A Federação Única dos Petroleiros (FUP) apresentou um conjunto de 50 propostas estratégicas voltadas ao setor de óleo e gás e à transição energética no Brasil. O documento, elaborado em parceria com o Instituto de Estudos Estratégicos de Petróleo, Gás Natural e Biocombustíveis (Ineep), defende o fortalecimento do papel da Petrobras como indutora do desenvolvimento nacional e propõe uma mudança profunda na gestão da estatal.

Fortalecimento da Petrobras e soberania energética

Entre as medidas centrais, a categoria pleiteia o aumento do controle estatal sobre a companhia e a reestatização de ativos estratégicos, como refinarias vendidas nos últimos anos, incluindo as unidades de Mataripe, na Bahia, e Clara Camarão, no Rio Grande do Norte. A FUP também sugere a reestatização da BR Distribuidora e da Liquigás, visando reduzir margens de lucro consideradas excessivas no segmento de distribuição.
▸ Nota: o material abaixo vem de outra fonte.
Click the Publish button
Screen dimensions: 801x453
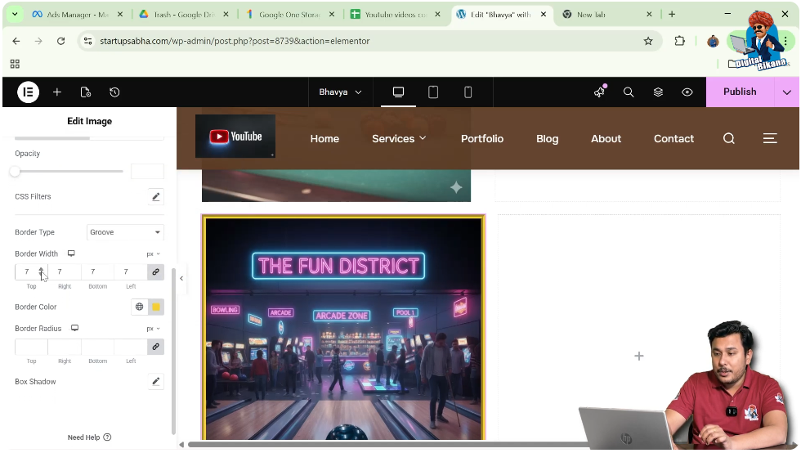click(739, 92)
O projeto defende o retorno da obrigatoriedade da Petrobras como operadora única no regime de partilha em áreas do pré-sal, revertendo alterações legislativas ocorridas após 2016. Segundo a entidade, a medida é fundamental para garantir que a empresa mantenha a liderança técnica e operacional na exploração das reservas nacionais, conforme estabelecido originalmente na Lei nº 12.351 de 2010.

Revisão da política de dividendos e governança

A proposta de governança da FUP busca reverter a orientação atual da Petrobras focada na maximização de lucros de curto prazo para acionistas. A categoria recomenda uma revisão do Estatuto Social da empresa, adequando a política de remuneração aos acionistas ao limite de 25% do lucro líquido previsto na Lei das Sociedades Anônimas, priorizando o interesse público sobre a distribuição de dividendos.

Além da gestão interna, o documento propõe a criação de novos mecanismos fiscais, como um imposto permanente sobre a exportação de petróleo cru. O objetivo é incentivar o refino nacional e tributar lucros extraordinários de empresas do setor para financiar o Fundo para Transição Energética e o Fundo Estabiliza Brasil, este último desenhado para mitigar a volatilidade dos preços internacionais.

Transição energética e desenvolvimento industrial

A transição energética defendida pela FUP não prevê a eliminação abrupta dos combustíveis fósseis, dado o peso do setor na economia brasileira, que responde por 13% do Produto Interno Bruto (PIB). A estratégia foca na integração produtiva latino-americana e no incentivo à indústria nacional, com o objetivo de combater a pobreza energética e promover o desenvolvimento humano.

O plano também sugere a revogação da Lei do Novo Mercado de Gás, argumentando que o modelo atual resultou em fragmentação da cadeia e tarifas elevadas. A proposta é substituir a indexação internacional dos preços do gás natural por uma metodologia baseada nos custos domésticos de produção, visando maior previsibilidade e menor custo para o consumidor final.